Vision Capabilities

Overview

Kortix agents can see and analyze images, enabling visual understanding for tasks like UI recreation, diagram analysis, screenshot interpretation, and visual content extraction. The vision capability loads images into the conversation context and makes them accessible to the AI model. Images are automatically compressed, converted to supported formats (SVG→PNG), and uploaded to cloud storage for efficient processing.

Core Function

Load Image

# From workspace file
load_image(file_path="screenshots/homepage.png")

# From URL
load_image(file_path="https://example.com/diagram.jpg")

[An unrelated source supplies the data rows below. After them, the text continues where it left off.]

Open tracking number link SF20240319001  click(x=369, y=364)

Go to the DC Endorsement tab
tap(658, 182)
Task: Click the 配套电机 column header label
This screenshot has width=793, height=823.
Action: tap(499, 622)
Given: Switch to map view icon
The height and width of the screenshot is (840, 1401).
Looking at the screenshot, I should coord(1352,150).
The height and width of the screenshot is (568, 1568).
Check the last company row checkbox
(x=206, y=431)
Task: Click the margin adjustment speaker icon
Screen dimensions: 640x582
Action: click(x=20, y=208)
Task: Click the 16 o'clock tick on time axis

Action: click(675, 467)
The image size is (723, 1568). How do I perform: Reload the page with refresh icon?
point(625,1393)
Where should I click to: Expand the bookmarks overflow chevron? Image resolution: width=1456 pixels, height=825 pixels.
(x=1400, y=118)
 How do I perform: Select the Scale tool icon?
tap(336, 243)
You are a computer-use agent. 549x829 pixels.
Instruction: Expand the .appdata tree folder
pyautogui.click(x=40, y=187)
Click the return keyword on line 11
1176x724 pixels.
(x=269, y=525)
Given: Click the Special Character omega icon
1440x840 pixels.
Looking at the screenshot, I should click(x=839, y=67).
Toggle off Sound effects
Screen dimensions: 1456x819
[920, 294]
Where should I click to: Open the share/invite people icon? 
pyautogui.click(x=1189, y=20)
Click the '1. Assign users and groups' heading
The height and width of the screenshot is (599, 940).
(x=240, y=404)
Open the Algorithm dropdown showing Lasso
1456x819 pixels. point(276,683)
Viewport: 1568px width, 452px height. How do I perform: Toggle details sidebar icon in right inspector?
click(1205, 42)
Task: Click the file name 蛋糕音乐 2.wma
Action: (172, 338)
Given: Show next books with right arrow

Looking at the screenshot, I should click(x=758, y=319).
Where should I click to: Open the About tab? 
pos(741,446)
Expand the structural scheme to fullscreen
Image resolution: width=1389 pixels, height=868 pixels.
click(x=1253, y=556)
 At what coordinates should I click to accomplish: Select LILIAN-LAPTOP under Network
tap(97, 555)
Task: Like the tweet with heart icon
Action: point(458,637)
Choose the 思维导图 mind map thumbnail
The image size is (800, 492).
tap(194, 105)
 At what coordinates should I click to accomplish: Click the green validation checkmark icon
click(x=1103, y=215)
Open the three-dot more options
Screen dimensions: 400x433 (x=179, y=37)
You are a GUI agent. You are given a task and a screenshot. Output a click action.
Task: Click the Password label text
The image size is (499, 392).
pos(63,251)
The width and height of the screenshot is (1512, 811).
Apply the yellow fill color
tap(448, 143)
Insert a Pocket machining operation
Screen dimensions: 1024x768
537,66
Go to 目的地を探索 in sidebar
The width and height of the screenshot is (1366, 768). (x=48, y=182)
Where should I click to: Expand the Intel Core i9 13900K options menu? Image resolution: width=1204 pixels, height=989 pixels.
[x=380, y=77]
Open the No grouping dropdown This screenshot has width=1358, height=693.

Loads an image into conversation context for AI analysis. Supports both local files and URLs.

Image Context Management

Hard Limit: Maximum 3 images can be loaded in context at any time. Each image consumes 1000+ tokens.

From the source code (sb_vision_tool.py:46-86):

@tool_metadata(
    display_name="Image Vision",
    description="View and analyze images to understand their content",
    icon="Eye",
    color="bg-pink-100 dark:bg-pink-800/50"
)
class SandboxVisionTool(SandboxToolsBase):
    """Tool for allowing the agent to 'see' images within the sandbox."""

Automatic Context Management

From sb_vision_tool.py:464-472:

# Check current image count in context (enforce 3-image limit)
current_image_count = await self._count_images_in_context()
if current_image_count >= 3:
    # Auto-clear all images to make room for new ones
    cleared = await self._clear_all_images()
    logger.info(f"Auto-cleared {cleared} image(s) to make room (was {current_image_count}/3)")
    current_image_count = 0

When the 3-image limit is reached, older images are automatically cleared to make room.

Supported Formats

JPEG/JPG: Standard photo format
PNG: Lossless format with transparency
GIF: Animated images (animations preserved)
WEBP: Modern efficient format
SVG: Vector graphics (automatically converted to PNG)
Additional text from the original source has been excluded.